## Input for this task
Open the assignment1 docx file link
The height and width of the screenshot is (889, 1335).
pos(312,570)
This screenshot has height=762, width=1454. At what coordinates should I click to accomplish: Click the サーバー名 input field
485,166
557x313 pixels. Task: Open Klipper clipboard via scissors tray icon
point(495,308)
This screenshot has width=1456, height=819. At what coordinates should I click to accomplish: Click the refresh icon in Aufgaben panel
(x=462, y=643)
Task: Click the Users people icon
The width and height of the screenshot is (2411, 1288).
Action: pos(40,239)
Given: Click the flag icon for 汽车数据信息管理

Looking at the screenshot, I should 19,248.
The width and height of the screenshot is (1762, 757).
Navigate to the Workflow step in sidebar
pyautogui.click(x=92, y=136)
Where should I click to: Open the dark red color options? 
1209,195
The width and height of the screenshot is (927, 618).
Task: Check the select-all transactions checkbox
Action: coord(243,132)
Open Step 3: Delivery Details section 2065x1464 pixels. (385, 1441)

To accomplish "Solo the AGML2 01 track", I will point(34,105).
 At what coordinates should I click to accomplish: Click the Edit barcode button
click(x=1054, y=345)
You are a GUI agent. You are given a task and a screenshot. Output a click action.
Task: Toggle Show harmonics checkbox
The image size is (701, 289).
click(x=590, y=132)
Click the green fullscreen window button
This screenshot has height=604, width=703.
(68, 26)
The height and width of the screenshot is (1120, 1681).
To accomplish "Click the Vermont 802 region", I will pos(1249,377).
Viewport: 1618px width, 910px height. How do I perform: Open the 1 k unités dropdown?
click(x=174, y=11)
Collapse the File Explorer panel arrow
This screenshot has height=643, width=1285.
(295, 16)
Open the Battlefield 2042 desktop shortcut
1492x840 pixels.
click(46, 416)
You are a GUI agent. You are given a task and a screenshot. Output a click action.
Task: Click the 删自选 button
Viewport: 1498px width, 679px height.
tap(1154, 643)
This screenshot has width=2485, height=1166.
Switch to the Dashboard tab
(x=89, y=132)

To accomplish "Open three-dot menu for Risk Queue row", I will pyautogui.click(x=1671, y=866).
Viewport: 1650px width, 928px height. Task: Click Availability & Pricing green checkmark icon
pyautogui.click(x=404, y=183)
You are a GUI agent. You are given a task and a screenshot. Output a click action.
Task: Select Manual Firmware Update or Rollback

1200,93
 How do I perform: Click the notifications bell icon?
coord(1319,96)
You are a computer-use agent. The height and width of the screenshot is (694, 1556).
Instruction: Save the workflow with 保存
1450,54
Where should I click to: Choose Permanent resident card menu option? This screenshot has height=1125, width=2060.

## Work instructions
Only the lines from the one containing "Viewport: 1498px width, 679px height." through the final line of the data belong in the answer, repeated exactly.

## Answer space
Viewport: 1498px width, 679px height.
tap(1154, 643)
This screenshot has width=2485, height=1166.
Switch to the Dashboard tab
(x=89, y=132)

To accomplish "Open three-dot menu for Risk Queue row", I will pyautogui.click(x=1671, y=866).
Viewport: 1650px width, 928px height. Task: Click Availability & Pricing green checkmark icon
pyautogui.click(x=404, y=183)
You are a GUI agent. You are given a task and a screenshot. Output a click action.
Task: Select Manual Firmware Update or Rollback

1200,93
 How do I perform: Click the notifications bell icon?
coord(1319,96)
You are a computer-use agent. The height and width of the screenshot is (694, 1556).
Instruction: Save the workflow with 保存
1450,54
Where should I click to: Choose Permanent resident card menu option? This screenshot has height=1125, width=2060.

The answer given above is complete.